Request A
Return the listing from its first line down to the line containing "click(x=201, y=255)", both included, with every line unchanged. Leave the pictures out.

───── Extract to read

Back out on the refuge, Phillips gingerly slides down an embankment. He is moving a little slower these days. Both Cy and his red Ford Explorer are showing some age. As his health declines he admits he doesn’t know how much longer he can continue the weekly treks around his project loop, or climb up rocky embankments while carrying ladders.

Cy Phillips refreshes a kestrel nest box while his friend, Dennis Chabot, steadies the ladder along Road 120 on the eastern side of Tule Lake National Wildlife Refuge. Credit: Jon Myatt/USFWS

He says he’s interested in “passing the project on to a younger generation,” but hasn’t received much interest. But from March through July, Phillips will return weekly to check each box and document his observations; sometimes jokingly tricking his friends into joining him to “go for a ride.”

──────────
───── Records for this exercise

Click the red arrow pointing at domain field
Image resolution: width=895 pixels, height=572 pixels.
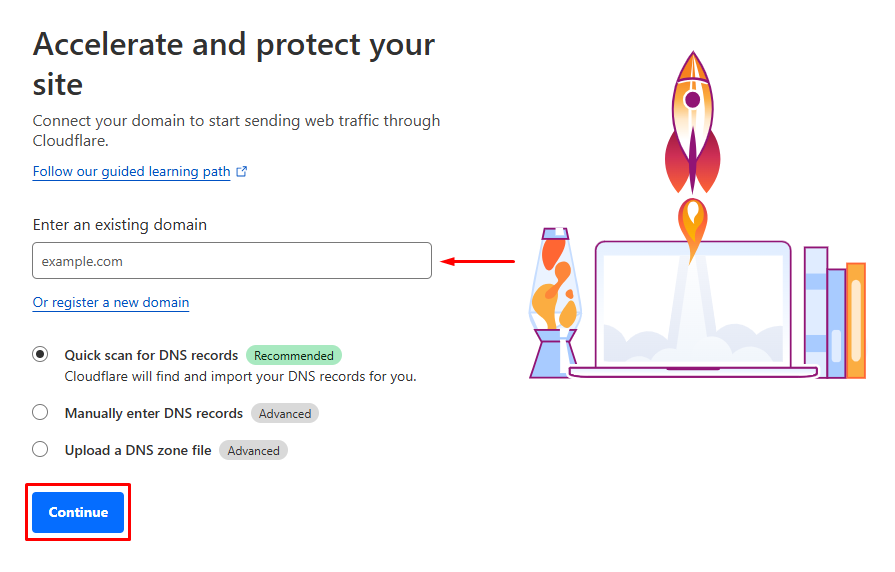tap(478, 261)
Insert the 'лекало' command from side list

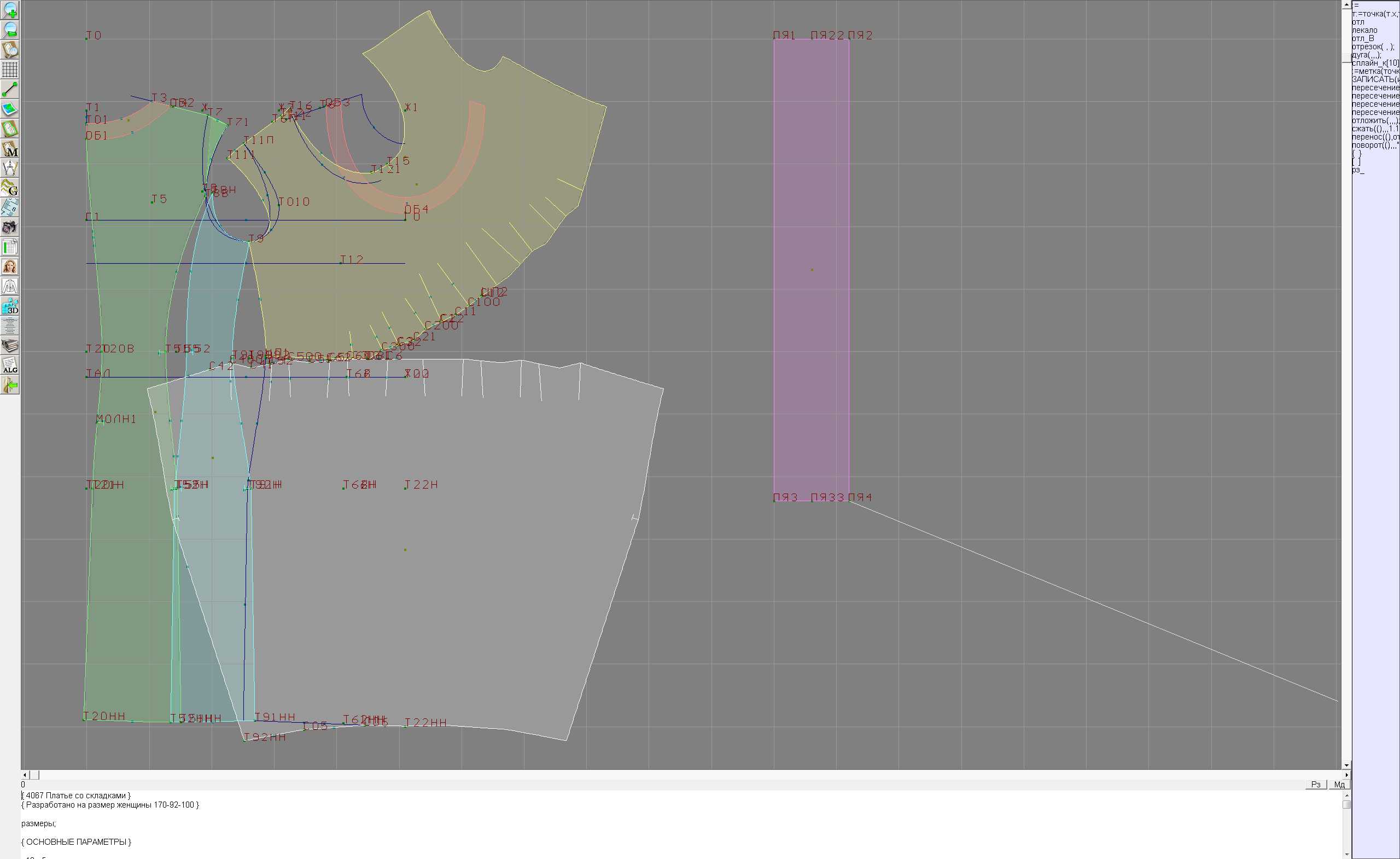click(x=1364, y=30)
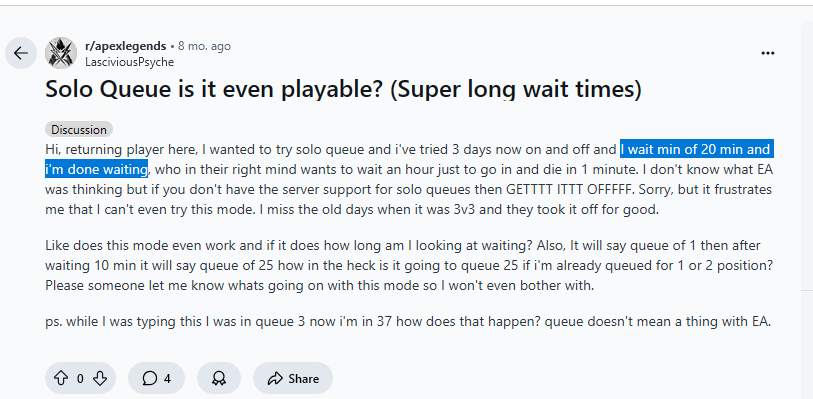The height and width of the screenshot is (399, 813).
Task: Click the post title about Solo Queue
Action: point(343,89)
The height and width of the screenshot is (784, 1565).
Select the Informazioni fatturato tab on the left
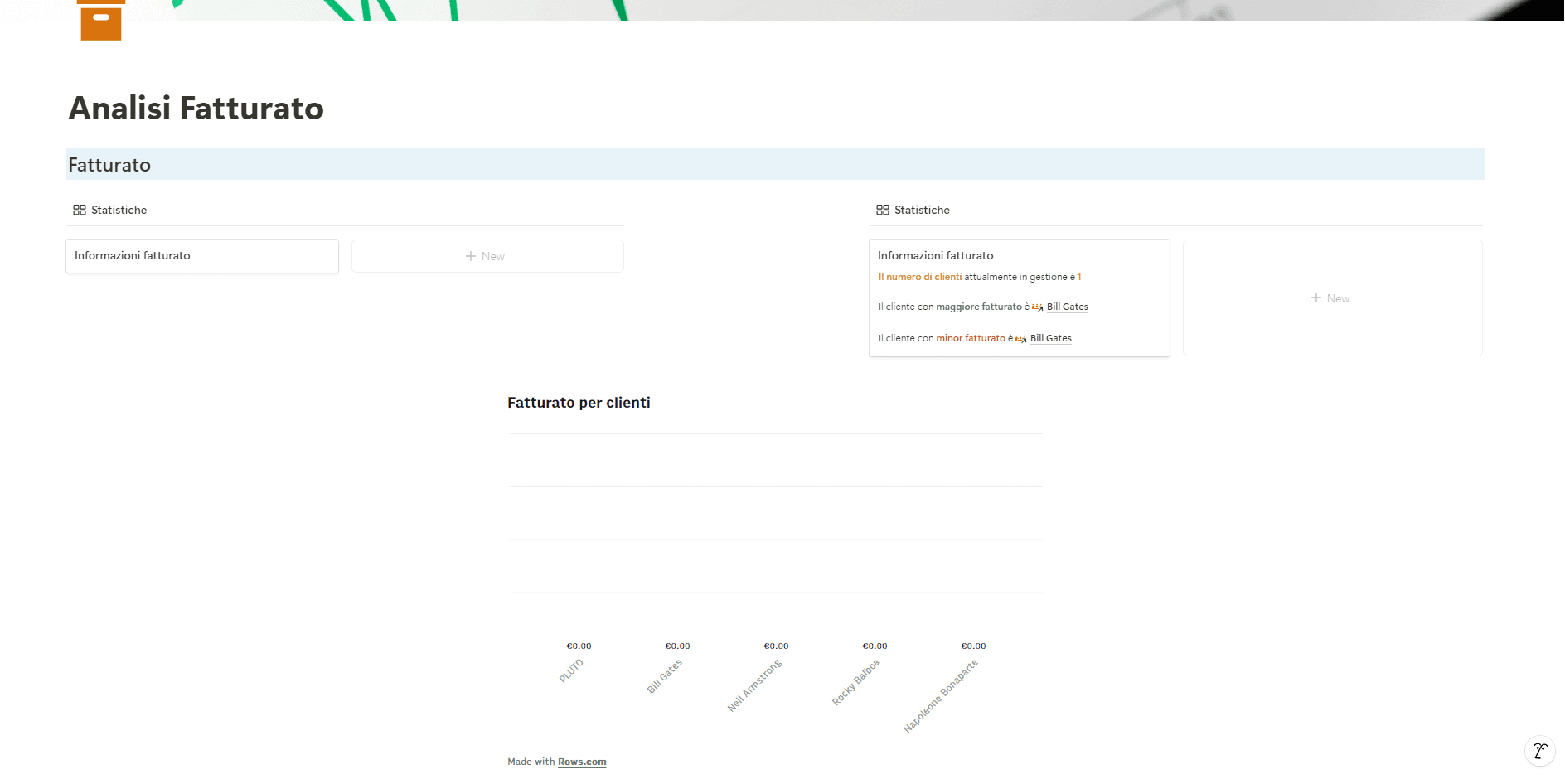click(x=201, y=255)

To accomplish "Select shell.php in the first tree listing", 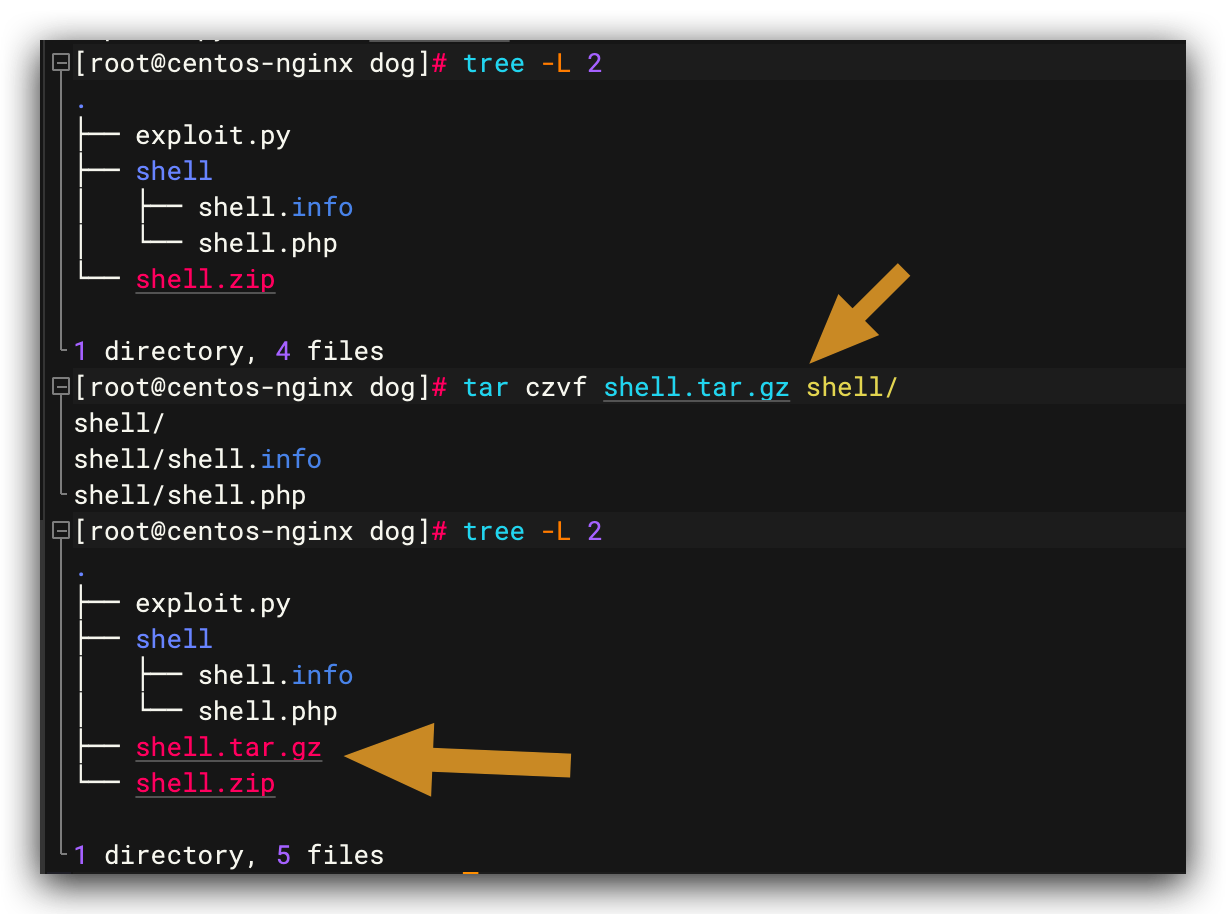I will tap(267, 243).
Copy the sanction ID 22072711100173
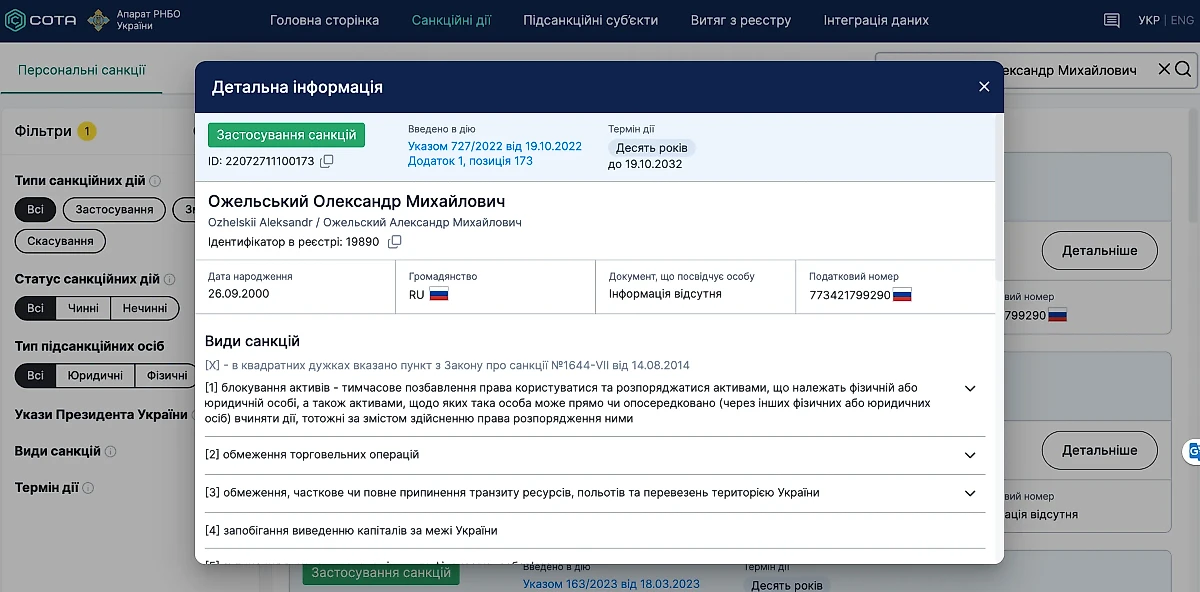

──────────

Request B
In the kestrel nest box text, during which months does Phillips return weekly to check each box?

Full solution A
Click the red arrow pointing at domain field
Image resolution: width=895 pixels, height=572 pixels.
tap(478, 261)
Insert the 'лекало' command from side list

click(x=1364, y=30)
The height and width of the screenshot is (399, 813).
Task: Click the post title about Solo Queue
Action: point(343,89)
The height and width of the screenshot is (784, 1565).
Select the Informazioni fatturato tab on the left
click(x=201, y=255)

Full solution B
March through July.